Sorry if this shows up multiple times, but my (Charter's) news server
has gone screwey again.


We have some turf wars going on and it looks like the pilots may be
the losers.



It seems to me that these sort of problems occur on 100% of small
municipal airports here in the U.S. Almost always due to someone wanting
all the taxpayer subsidized marbles for themselves. Someone wants to be
the sole fuel supplier, the only FBO, the exclusive flight school on the
field. Doesn't matter that there are regs against "anti-competitive"
practices on government supported airports. The jerks who always want to
make "their" airfield and keep all the busines for themselves can't see
that activity begets activity. Put a fast food restaurant or gas station
out by itself. It will fail. Put it on a strip with a dozen others and
they all thrive.

Oh, and God help you if you are conspicuously having fun...


A bit of an update:

There was a meeting Tuesday evening between the Airport Advisory
Committee, City Attorney, Airport Manager, and pilots, for the pilots
to give their input. A very well attended meeting with near 90
pilots in attendance.

Our AOPA rep also had presented the AOPA's evaluation of the proposed
rules and some suggestions.

•••••

## EXERCISE 1
Based on the post about airport turf wars, are statements (a), (b), and (c) true or false? Answer each with yes or no, and quote the words from the post that decide it. (a) Close to 90 pilots attended the Tuesday evening meeting. (b) The writer believes these problems arise at only some small municipal airports in the U.S. (c) The AOPA rep presented an evaluation of the proposed rules.

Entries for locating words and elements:
•••••

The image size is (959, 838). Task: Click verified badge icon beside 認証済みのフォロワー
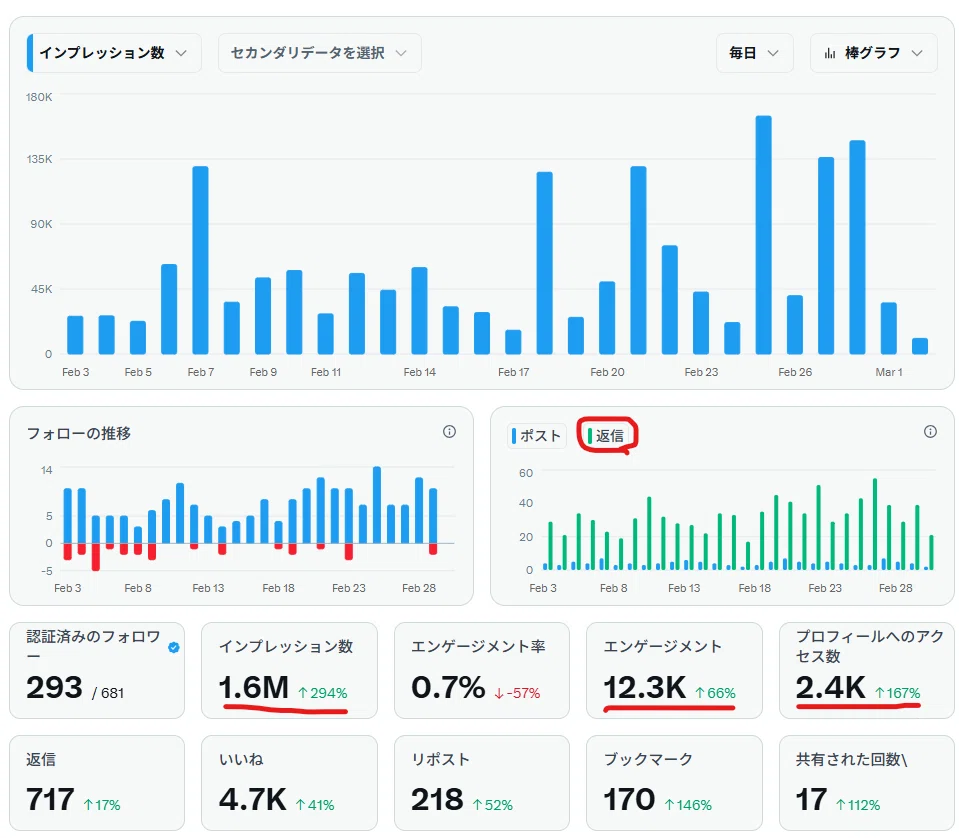pos(174,647)
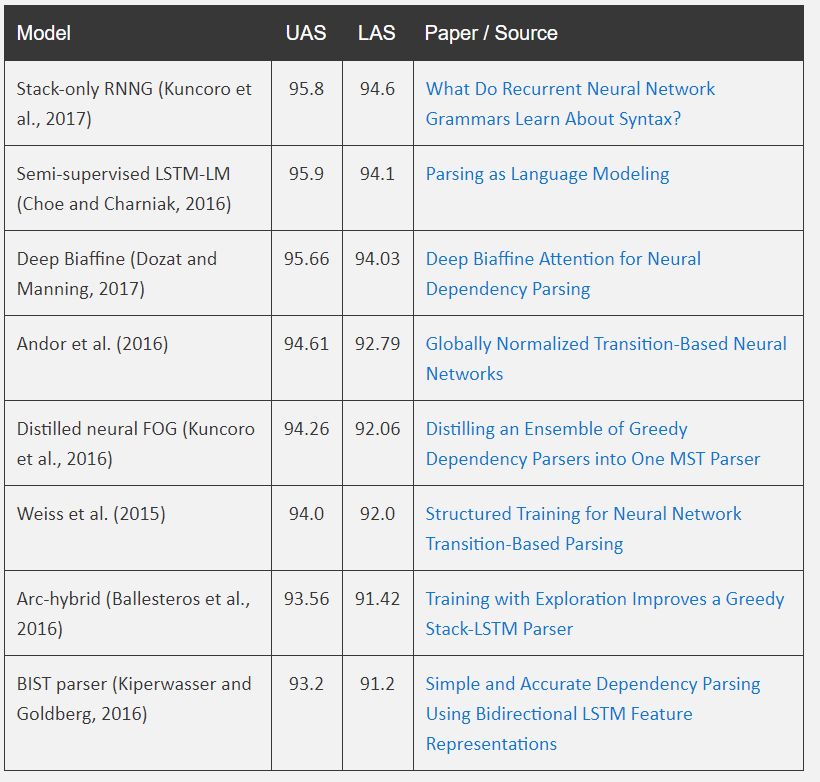Open 'Distilling an Ensemble of Greedy' paper link

[x=593, y=444]

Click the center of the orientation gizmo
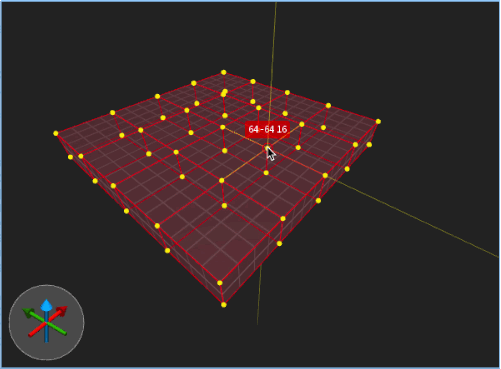(x=46, y=322)
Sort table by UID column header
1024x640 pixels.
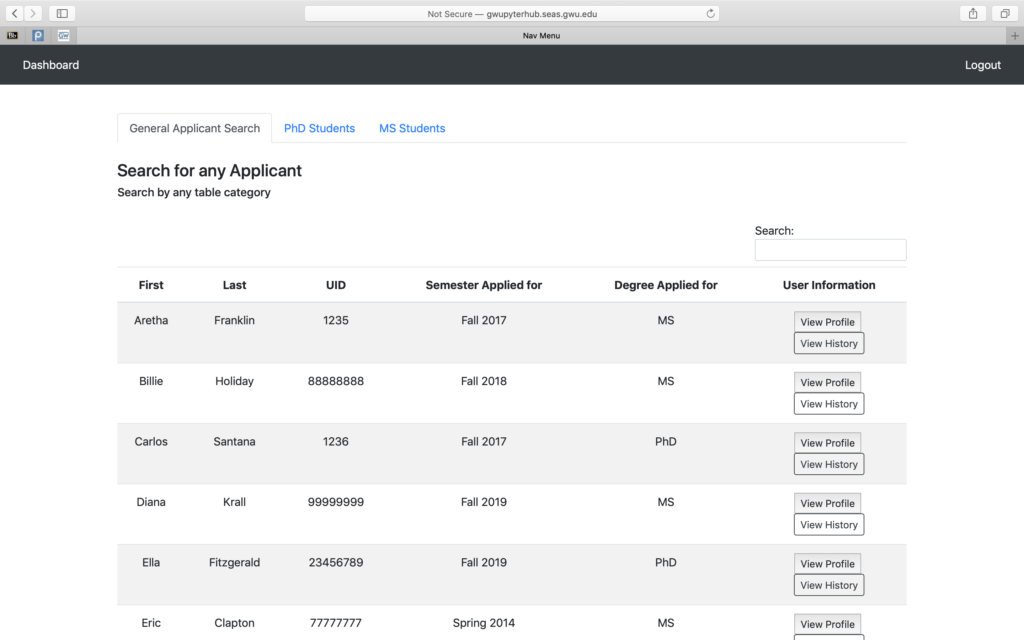coord(336,285)
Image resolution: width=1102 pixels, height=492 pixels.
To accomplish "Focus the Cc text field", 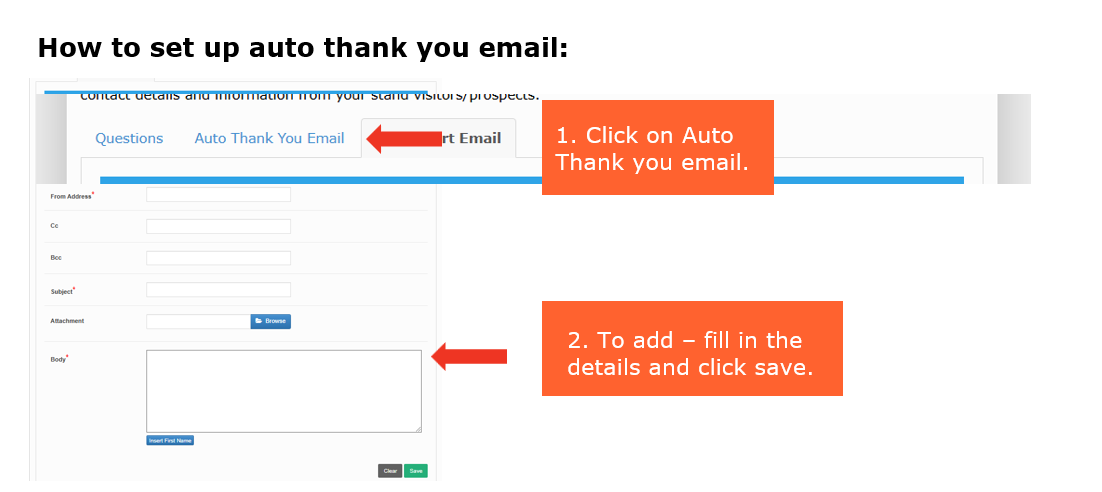I will pos(218,227).
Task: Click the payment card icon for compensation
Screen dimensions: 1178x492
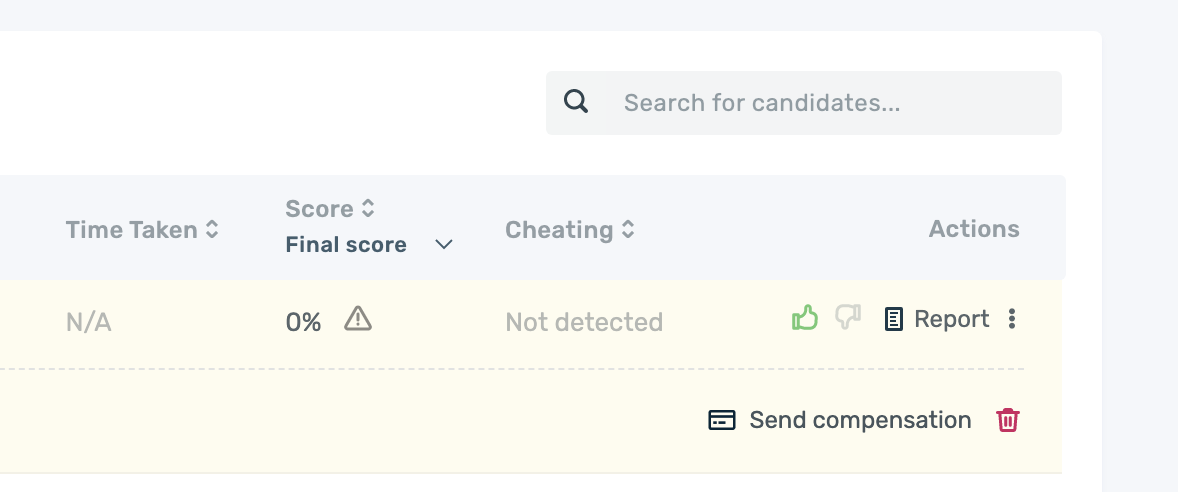Action: point(722,420)
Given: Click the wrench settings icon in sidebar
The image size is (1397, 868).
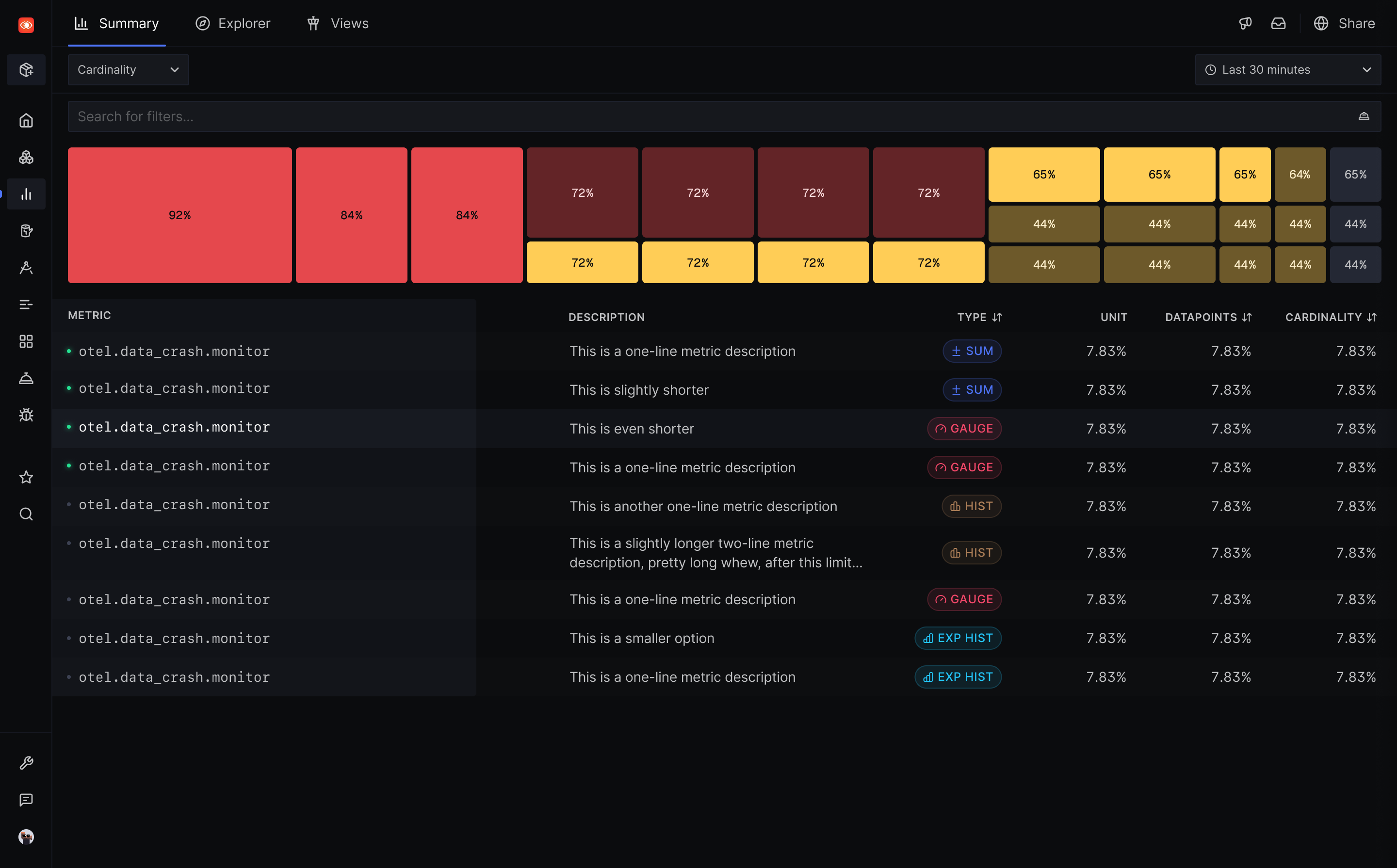Looking at the screenshot, I should (x=26, y=763).
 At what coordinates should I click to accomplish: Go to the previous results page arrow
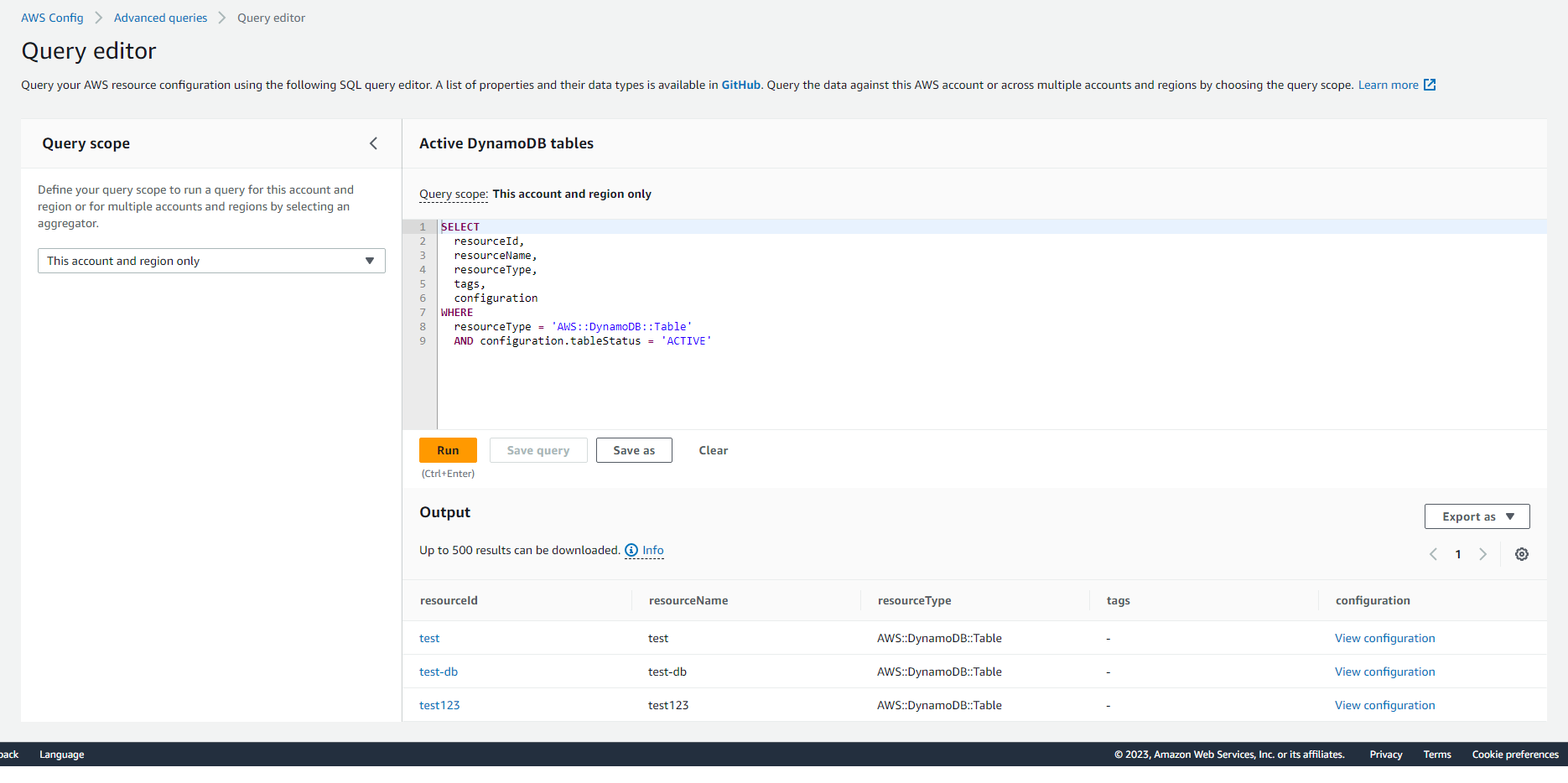coord(1433,554)
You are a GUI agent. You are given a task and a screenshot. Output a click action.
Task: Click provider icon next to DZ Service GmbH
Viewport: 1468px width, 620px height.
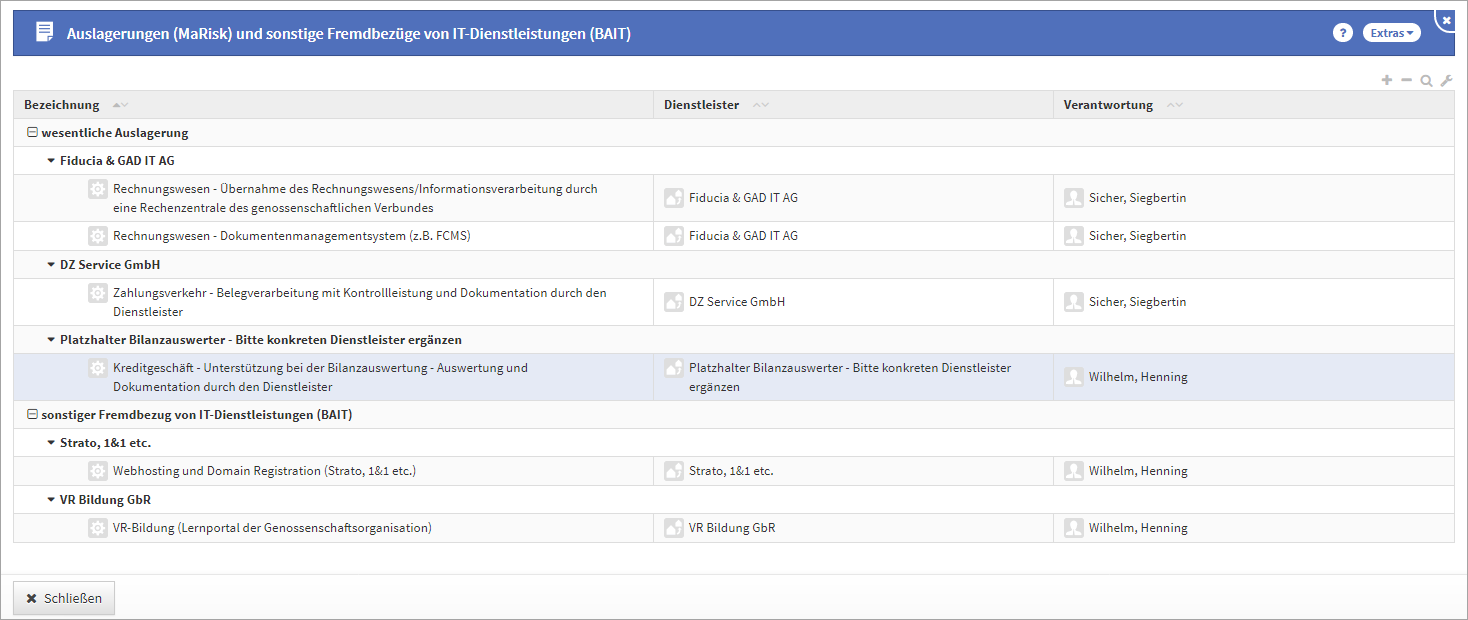[674, 302]
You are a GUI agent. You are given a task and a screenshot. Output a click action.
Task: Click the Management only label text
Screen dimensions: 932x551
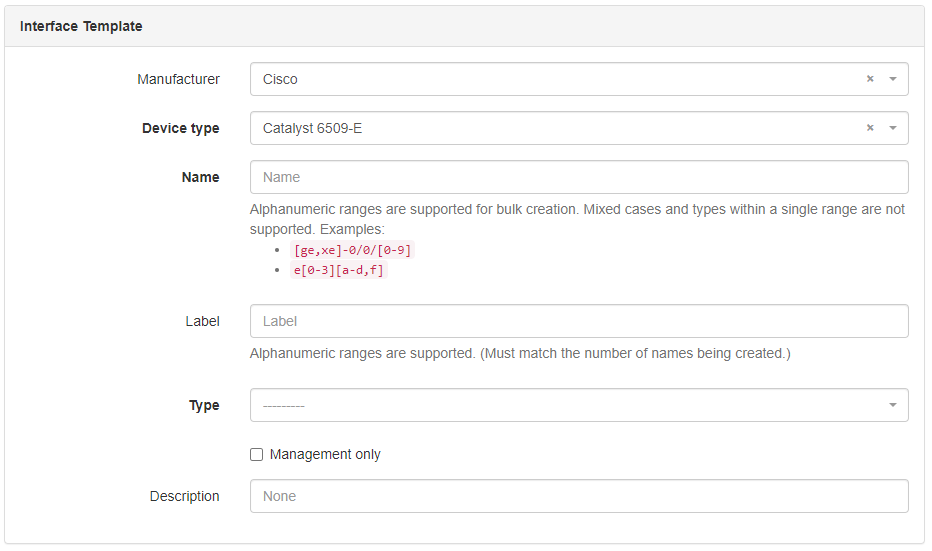(325, 454)
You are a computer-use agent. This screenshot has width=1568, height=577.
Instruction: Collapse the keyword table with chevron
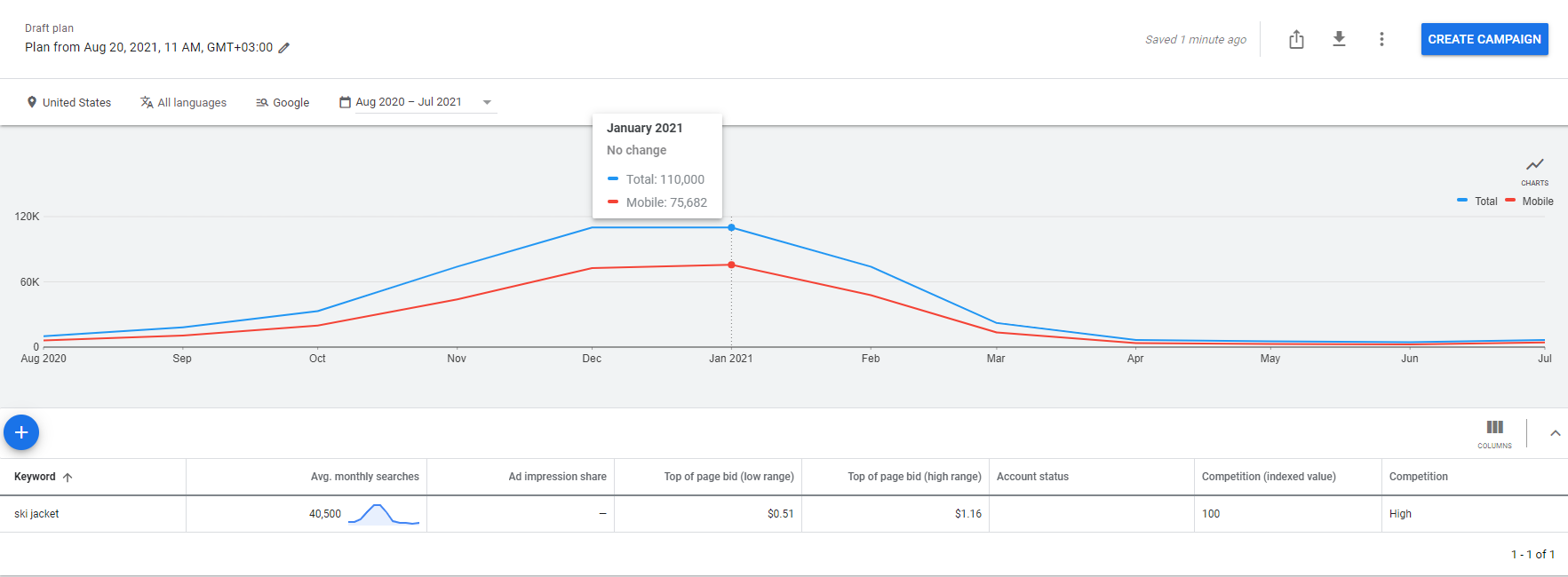click(x=1555, y=433)
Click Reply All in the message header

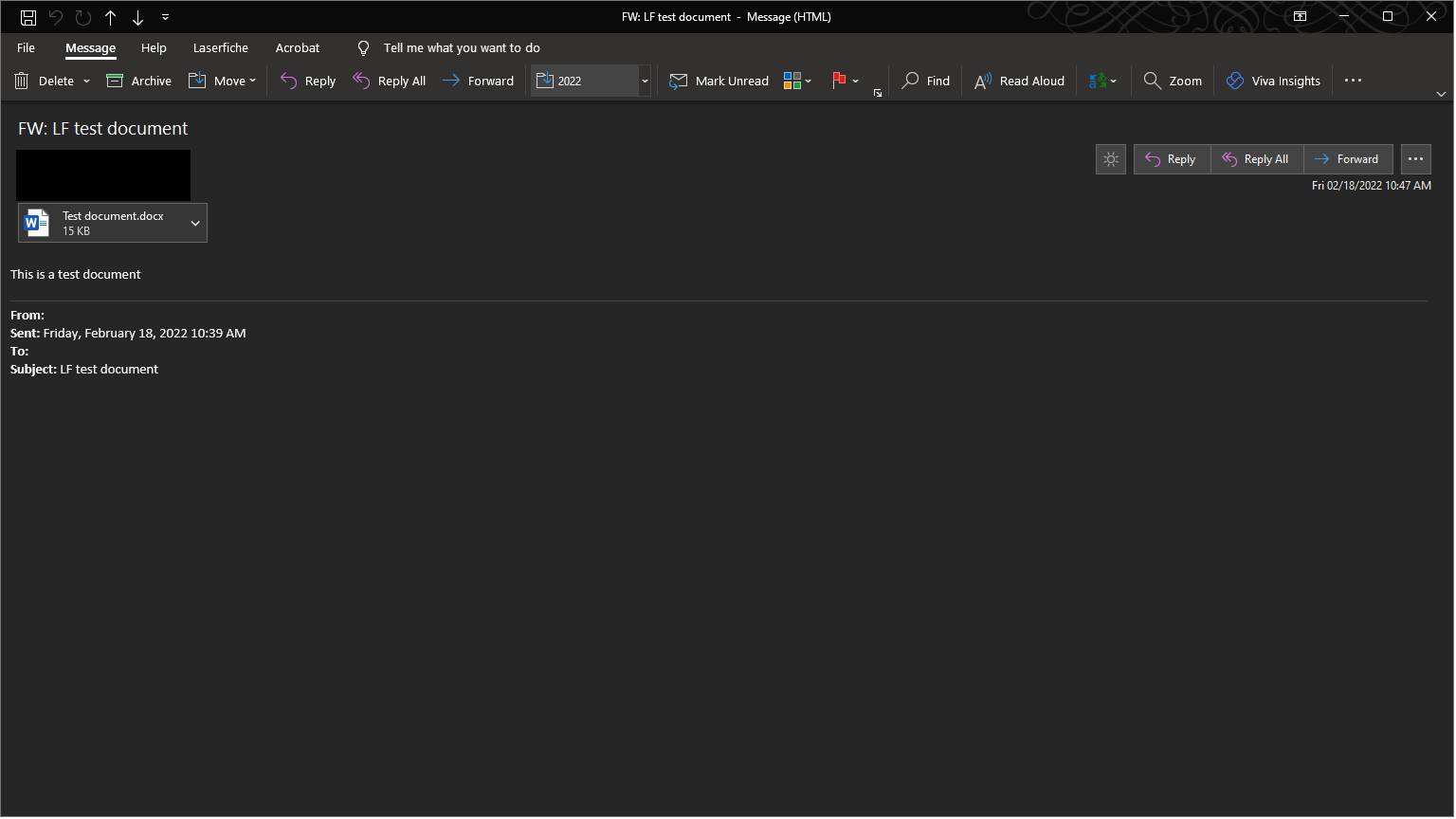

•••••

## EXERCISE 2
Copy out the lines of the records that run from the line containing "At what coordinates" through the end of the records, including both ends. Leave the pictures out.

## EXPECTED OUTPUT 1
(a) Yes: "A very well attended meeting with near 90 pilots in attendance."
(b) No: "It seems to me that these sort of problems occur on 100% of small municipal airports here in the U.S."
(c) Yes: "Our AOPA rep also had presented the AOPA's evaluation of the proposed rules and some suggestions."

## EXPECTED OUTPUT 2
 At what coordinates should I click to accomplish: Go to the previous results page arrow
coord(1433,554)
You are a GUI agent. You are given a task and a screenshot. Output a click action.
Task: Click provider icon next to DZ Service GmbH
Viewport: 1468px width, 620px height.
[674, 302]
You are a GUI agent. You are given a task and a screenshot. Output a click action.
Task: Click the Management only label text
Screen dimensions: 932x551
(325, 454)
You are a computer-use agent. This screenshot has width=1568, height=577.
Instruction: Collapse the keyword table with chevron
click(x=1555, y=433)
Click Reply All in the message header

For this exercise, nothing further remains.